Thanks, Stacy. The dealership is going to put a new bowtie emblem on the trunk and look at the MyLink system at my next oil change. I'll update this if I have time afterwards. We are leaving shortly after the oil change for a much needed vacation. Taking the Cruze on a 4k trip for a week or so.


----------



## Richard (Dec 1, 2012)

rscruze said:


> Hi all,
> 
> As I posted in another thread, I just recently (4 days ago) purchased a brand new 2013 Cruze ECO MT. Everything seems to be great. The MyLink I have not played with it much but my phone connected easily via bluetooth and was able to make calls using voice dialing, etc. Today as I backed out, the rear-view camera came on, then when I put it into First, the camera still stayed on and through till about 3rd gear I could see the rear via the camera as the car was moving.
> 
> ...



I have a 2013 1LT with MYLink. The rear camera is set to stay on for 10 seconds after you shift out of reverse. So that is normal. By the way, the delay can be changed in the Configuration Menu. 

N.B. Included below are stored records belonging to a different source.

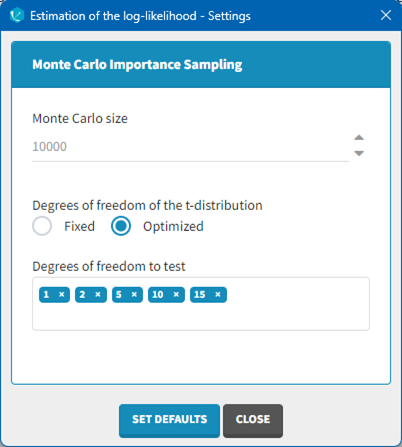
Task: Click the SET DEFAULTS button
Action: point(169,421)
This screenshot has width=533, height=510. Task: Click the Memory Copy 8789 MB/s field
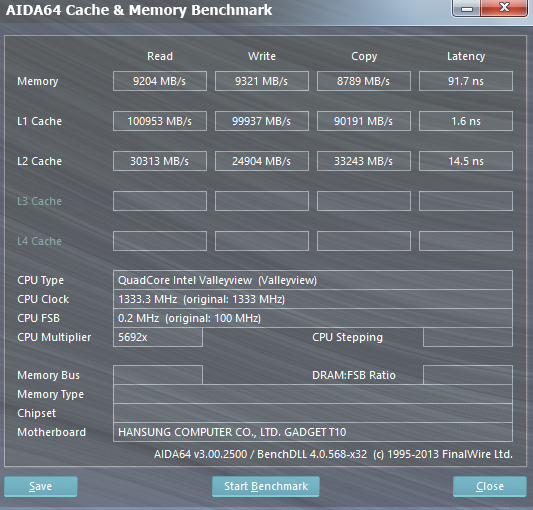tap(364, 81)
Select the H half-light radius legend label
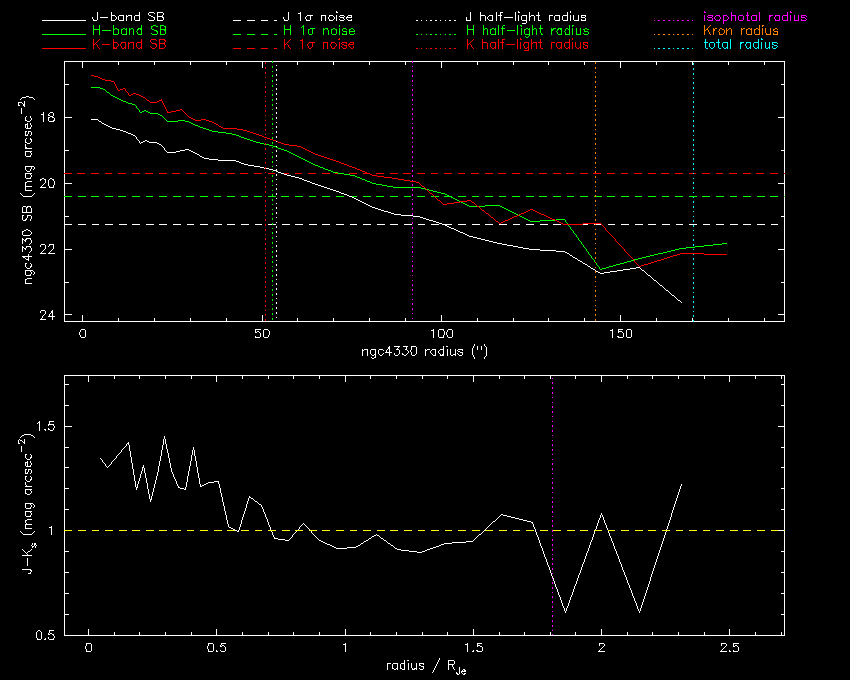This screenshot has width=850, height=680. 526,31

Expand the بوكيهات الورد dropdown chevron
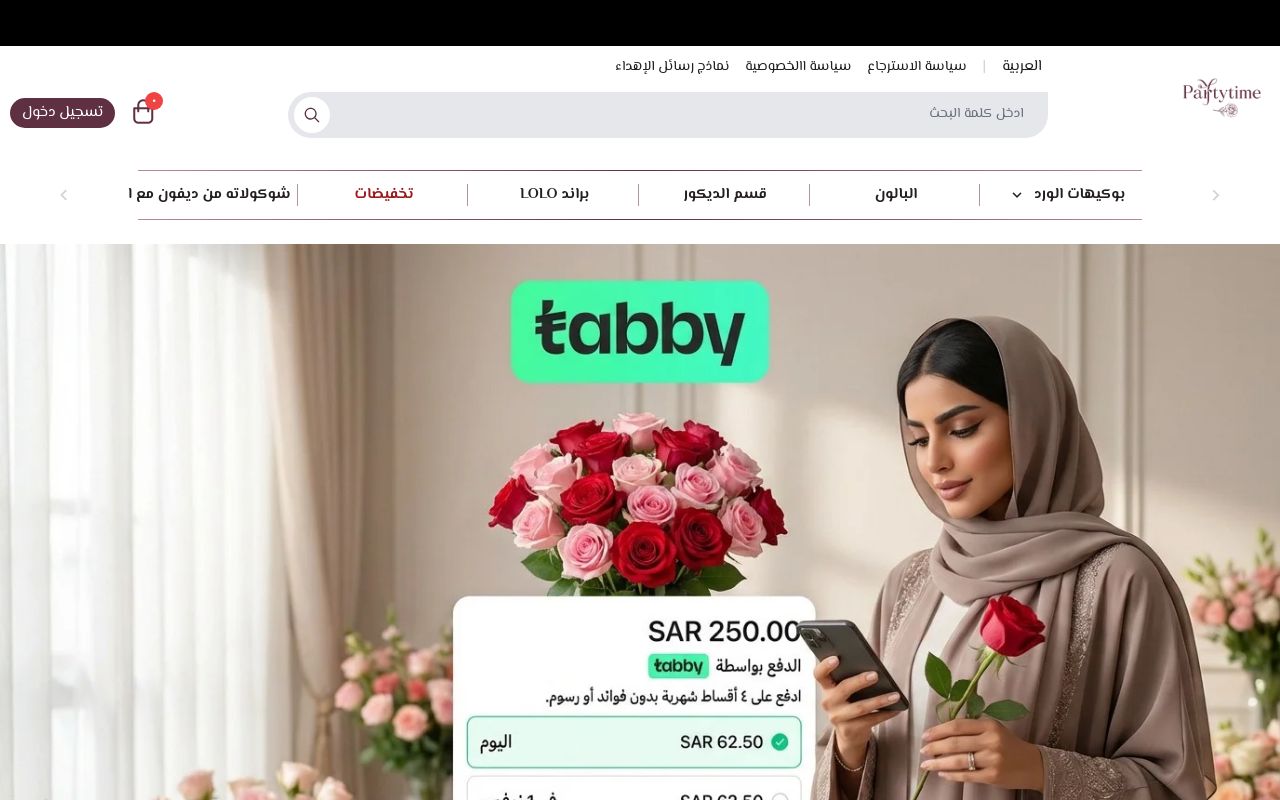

One time, I tried turning the radio on and it wouldn't turn on after I pushed the button several times. After about 5 seconds, the radio turned on and off several times - probably the amount of times that I pushed the power button. That only happened one time, so it was probably a temporary glitch. If you're consistently having a problem with MyLink freezing up on you, I would bring your car into the dealer and report the problem to them. It could be a problem with the hardware, or software. Except for the 1 time glitch that I described, I never had a problem with the system totally freezing up on me.


----------



## Chevy Customer Care (Oct 29, 2011)

The_Madcat said:


> Thanks, Stacy. The dealership is going to put a new bowtie emblem on the trunk and look at the MyLink system at my next oil change. I'll update this if I have time afterwards. We are leaving shortly after the oil change for a much needed vacation. Taking the Cruze on a 4k trip for a week or so.



The_Madcat,
Have fun on your vacation!! I hope your dealer is able to get your MyLink working properly in time for your trip! I look forward to hearing back from you. 
Thank you,
Stacy Chevrolet Customer Service


----------



## gt_cristian (Apr 7, 2012)

Richard said:


> I have a 2013 1LT with MYLink. The rear camera is set to stay on for 10 seconds after you shift out of reverse. So that is normal. By the way, the delay can be changed in the Configuration Menu.
> 
> One time, I tried turning the radio on and it wouldn't turn on after I pushed the button several times. After about 5 seconds, the radio turned on and off several times - probably the amount of times that I pushed the power button. That only happened one time, so it was probably a temporary glitch. If you're consistently having a problem with MyLink freezing up on you, I would bring your car into the dealer and report the problem to them. It could be a problem with the hardware, or software. Except for the 1 time glitch that I described, I never had a problem with the system totally freezing up on me.


2013 2LT and I did not have problems with the camera. For me the camera comes on 1 sec after I switch into reverse and goes off after 1 sec going into D. 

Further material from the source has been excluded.